Dataset entries
------------------------------------------------------------------------

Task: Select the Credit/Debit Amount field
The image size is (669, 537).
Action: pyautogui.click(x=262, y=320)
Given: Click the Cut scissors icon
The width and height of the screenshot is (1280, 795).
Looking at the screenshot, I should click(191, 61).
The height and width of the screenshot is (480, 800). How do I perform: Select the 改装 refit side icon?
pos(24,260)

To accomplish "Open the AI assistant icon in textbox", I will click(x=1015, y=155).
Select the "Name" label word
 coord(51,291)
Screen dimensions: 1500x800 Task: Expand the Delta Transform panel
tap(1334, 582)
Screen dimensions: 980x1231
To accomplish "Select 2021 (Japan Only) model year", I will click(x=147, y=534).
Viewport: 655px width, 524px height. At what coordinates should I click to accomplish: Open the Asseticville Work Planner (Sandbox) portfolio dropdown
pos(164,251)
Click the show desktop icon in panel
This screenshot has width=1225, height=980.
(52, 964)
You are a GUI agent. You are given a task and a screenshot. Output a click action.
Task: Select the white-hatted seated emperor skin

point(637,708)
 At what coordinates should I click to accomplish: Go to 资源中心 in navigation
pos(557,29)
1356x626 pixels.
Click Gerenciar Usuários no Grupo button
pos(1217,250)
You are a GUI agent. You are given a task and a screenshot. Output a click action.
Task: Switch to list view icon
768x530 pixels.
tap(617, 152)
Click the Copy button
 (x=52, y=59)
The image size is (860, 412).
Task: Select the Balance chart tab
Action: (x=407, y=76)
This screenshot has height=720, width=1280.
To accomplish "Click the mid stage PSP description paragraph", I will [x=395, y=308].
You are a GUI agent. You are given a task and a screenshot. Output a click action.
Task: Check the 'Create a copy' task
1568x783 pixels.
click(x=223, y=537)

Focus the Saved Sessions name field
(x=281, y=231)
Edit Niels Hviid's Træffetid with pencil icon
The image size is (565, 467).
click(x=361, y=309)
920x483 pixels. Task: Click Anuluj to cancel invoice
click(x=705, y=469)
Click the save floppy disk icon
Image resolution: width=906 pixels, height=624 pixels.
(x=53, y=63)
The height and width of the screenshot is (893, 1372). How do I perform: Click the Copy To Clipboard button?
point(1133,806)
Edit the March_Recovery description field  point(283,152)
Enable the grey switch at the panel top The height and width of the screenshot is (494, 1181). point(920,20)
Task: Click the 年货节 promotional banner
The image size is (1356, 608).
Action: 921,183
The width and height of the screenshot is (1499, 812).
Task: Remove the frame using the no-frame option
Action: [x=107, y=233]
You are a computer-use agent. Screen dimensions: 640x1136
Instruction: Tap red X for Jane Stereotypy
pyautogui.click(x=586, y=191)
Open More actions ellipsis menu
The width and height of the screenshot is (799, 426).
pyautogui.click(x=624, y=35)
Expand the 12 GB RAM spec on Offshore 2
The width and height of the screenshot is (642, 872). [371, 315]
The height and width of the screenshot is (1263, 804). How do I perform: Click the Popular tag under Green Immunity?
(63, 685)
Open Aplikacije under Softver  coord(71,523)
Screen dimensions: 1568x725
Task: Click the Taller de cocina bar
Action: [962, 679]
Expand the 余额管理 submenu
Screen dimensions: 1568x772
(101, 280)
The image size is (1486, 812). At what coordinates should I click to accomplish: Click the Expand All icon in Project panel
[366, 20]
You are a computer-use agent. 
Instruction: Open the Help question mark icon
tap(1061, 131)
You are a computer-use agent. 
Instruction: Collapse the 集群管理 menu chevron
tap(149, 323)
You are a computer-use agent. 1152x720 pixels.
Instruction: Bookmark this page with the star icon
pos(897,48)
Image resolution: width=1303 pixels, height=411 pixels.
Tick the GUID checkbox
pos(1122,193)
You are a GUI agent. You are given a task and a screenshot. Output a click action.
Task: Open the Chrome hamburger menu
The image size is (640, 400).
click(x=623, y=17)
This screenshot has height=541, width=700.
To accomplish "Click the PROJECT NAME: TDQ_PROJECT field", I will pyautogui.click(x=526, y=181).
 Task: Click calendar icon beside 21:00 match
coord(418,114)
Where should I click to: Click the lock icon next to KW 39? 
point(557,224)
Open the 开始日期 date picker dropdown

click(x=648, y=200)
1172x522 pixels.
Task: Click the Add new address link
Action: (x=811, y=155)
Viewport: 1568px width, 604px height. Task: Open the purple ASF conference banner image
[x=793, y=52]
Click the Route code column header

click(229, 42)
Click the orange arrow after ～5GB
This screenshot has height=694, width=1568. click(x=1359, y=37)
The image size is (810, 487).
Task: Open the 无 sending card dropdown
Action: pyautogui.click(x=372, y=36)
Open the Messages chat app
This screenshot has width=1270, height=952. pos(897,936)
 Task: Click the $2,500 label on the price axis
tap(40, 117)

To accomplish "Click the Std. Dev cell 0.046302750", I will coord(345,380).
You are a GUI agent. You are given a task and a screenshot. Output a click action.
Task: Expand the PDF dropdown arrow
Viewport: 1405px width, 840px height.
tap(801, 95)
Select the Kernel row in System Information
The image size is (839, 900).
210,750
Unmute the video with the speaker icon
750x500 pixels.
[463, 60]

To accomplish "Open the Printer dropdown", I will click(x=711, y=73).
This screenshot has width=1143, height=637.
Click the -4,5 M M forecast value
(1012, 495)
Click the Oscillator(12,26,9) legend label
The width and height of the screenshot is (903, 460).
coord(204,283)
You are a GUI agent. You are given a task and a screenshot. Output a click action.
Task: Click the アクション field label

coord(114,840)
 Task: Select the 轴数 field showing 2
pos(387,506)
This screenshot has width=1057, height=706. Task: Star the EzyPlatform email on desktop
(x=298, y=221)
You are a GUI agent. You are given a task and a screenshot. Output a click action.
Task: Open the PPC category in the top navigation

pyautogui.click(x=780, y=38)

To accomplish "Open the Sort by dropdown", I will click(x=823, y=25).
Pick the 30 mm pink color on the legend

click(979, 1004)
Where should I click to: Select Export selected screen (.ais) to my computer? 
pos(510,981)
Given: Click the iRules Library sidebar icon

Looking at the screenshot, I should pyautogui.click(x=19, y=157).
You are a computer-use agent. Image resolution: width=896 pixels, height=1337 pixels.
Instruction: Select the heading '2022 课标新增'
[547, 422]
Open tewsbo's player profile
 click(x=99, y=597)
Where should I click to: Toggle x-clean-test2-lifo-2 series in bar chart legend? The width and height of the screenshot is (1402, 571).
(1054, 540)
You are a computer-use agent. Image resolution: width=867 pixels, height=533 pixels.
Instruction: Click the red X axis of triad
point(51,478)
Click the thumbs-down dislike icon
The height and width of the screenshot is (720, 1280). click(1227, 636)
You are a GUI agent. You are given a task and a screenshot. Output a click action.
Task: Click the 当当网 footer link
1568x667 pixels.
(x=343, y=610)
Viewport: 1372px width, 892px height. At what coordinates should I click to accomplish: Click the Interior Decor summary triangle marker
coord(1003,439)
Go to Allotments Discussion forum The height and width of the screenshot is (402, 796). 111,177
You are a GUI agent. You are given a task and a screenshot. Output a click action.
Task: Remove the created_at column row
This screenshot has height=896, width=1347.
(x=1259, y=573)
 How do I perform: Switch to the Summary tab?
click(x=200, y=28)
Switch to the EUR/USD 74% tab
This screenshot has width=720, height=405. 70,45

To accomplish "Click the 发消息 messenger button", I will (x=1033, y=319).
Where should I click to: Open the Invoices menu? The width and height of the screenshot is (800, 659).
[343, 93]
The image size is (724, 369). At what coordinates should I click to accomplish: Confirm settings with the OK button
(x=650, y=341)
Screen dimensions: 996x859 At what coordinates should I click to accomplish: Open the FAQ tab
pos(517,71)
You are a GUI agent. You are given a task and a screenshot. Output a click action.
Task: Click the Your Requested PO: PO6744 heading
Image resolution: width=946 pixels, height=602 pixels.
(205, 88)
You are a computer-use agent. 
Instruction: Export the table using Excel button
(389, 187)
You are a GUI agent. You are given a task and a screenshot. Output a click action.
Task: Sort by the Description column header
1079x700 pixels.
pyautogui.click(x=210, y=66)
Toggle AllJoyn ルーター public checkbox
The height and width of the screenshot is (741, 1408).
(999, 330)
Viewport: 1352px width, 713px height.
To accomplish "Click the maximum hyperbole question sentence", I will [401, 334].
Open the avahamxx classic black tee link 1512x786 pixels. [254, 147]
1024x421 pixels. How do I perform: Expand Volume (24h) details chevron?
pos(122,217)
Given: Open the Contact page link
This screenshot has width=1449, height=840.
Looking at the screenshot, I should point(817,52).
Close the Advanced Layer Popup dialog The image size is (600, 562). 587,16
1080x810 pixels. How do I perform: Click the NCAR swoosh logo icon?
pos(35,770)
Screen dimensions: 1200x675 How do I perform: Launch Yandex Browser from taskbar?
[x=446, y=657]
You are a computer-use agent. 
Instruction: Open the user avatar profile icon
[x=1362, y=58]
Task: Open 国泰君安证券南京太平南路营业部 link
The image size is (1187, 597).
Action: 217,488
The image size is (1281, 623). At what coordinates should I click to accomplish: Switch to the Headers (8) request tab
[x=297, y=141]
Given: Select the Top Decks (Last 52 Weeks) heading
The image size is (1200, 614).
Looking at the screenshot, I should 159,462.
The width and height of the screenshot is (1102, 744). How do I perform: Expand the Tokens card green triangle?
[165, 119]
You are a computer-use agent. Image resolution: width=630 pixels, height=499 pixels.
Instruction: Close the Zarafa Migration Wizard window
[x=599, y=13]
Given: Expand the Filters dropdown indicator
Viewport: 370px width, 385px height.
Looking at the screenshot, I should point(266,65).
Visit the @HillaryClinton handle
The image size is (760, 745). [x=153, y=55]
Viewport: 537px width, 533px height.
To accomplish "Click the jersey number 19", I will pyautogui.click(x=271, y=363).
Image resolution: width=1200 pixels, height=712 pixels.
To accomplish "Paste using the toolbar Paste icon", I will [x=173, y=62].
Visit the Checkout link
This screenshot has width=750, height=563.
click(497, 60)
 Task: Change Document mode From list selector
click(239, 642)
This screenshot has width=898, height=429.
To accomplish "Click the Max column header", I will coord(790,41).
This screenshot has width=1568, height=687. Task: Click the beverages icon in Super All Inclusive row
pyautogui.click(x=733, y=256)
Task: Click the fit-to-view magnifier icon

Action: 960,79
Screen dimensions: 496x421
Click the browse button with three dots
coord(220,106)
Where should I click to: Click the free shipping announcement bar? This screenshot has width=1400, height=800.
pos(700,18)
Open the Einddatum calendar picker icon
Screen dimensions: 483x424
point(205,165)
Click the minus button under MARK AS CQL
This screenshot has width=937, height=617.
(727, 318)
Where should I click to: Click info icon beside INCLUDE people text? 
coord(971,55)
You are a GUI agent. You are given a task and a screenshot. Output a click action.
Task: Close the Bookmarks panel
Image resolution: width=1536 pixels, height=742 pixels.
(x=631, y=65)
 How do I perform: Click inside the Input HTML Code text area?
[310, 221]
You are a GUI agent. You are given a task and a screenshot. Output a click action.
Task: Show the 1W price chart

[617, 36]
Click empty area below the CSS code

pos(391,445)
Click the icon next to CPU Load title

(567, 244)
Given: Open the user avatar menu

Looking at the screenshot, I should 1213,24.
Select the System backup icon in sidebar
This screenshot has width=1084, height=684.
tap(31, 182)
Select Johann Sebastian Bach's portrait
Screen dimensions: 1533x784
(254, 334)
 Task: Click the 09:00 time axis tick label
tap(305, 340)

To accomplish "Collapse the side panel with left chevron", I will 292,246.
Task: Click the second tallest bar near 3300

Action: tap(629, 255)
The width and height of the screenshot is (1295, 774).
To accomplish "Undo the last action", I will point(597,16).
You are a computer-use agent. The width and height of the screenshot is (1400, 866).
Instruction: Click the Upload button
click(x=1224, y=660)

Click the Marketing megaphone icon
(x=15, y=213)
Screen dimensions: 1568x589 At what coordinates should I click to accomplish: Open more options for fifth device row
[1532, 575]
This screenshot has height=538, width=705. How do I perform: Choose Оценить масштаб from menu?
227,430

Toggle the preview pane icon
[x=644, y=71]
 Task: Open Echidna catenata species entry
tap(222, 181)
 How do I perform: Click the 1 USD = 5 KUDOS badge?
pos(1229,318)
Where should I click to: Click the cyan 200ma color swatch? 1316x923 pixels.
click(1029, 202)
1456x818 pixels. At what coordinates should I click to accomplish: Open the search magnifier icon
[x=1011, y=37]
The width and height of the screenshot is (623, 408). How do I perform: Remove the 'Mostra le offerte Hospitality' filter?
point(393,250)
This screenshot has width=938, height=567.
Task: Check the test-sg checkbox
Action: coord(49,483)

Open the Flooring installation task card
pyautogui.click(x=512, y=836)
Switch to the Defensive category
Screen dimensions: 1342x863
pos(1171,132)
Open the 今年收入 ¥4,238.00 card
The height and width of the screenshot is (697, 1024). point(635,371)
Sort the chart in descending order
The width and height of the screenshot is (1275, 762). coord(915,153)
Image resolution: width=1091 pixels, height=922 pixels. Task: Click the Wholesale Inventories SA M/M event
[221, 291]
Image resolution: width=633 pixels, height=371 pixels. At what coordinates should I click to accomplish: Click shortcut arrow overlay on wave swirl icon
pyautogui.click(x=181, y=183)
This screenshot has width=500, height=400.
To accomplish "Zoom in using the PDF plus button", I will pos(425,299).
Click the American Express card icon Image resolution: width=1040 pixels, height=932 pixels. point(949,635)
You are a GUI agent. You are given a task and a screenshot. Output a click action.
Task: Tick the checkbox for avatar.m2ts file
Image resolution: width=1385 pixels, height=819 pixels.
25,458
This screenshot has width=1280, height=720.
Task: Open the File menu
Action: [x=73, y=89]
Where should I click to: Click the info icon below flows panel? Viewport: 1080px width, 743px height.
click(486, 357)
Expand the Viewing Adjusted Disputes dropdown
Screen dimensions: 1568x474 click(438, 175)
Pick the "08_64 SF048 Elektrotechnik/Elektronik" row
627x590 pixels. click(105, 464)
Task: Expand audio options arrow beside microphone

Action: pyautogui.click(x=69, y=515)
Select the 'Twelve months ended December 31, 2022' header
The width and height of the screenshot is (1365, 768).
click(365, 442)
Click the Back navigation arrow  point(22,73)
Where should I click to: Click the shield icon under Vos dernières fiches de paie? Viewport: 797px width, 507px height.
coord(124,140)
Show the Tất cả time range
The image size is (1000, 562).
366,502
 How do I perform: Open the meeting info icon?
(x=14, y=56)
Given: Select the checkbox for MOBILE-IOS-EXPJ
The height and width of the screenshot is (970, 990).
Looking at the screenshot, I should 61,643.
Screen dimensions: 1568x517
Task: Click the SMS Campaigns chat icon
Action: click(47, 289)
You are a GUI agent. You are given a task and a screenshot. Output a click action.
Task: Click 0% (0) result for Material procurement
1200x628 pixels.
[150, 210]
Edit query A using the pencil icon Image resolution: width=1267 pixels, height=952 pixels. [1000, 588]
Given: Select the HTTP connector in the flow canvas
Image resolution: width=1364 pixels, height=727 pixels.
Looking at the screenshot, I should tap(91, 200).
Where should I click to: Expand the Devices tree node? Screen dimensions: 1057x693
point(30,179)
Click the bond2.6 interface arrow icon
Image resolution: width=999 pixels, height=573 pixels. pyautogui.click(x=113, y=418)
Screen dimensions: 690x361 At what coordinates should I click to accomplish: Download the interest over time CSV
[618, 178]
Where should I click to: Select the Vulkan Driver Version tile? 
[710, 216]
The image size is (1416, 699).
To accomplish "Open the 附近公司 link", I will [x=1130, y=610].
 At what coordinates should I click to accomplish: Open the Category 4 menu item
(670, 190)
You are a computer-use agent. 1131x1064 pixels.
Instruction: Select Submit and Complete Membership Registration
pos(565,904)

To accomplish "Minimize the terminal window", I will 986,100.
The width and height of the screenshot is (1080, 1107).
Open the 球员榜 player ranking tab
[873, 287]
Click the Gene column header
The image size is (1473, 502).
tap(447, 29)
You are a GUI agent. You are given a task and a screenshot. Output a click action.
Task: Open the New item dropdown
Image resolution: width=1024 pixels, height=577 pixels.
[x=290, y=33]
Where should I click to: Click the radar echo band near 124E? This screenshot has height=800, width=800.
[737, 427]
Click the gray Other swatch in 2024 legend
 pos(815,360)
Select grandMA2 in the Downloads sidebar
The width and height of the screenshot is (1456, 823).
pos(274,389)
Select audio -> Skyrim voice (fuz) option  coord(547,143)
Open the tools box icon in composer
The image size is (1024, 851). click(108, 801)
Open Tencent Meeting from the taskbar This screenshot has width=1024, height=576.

------------------------------------------------------------------------

** Work task **
Would you output, from the records above, exactly the run of lines that starts at the line containing "Where should I click to: Click the free" and ends at the line containing "Task: Close the Bookmarks panel", and only that run?

** Answer section **
Where should I click to: Click the free shipping announcement bar? This screenshot has width=1400, height=800.
pos(700,18)
Open the Einddatum calendar picker icon
Screen dimensions: 483x424
point(205,165)
Click the minus button under MARK AS CQL
This screenshot has width=937, height=617.
(727, 318)
Where should I click to: Click info icon beside INCLUDE people text? 
coord(971,55)
You are a GUI agent. You are given a task and a screenshot. Output a click action.
Task: Close the Bookmarks panel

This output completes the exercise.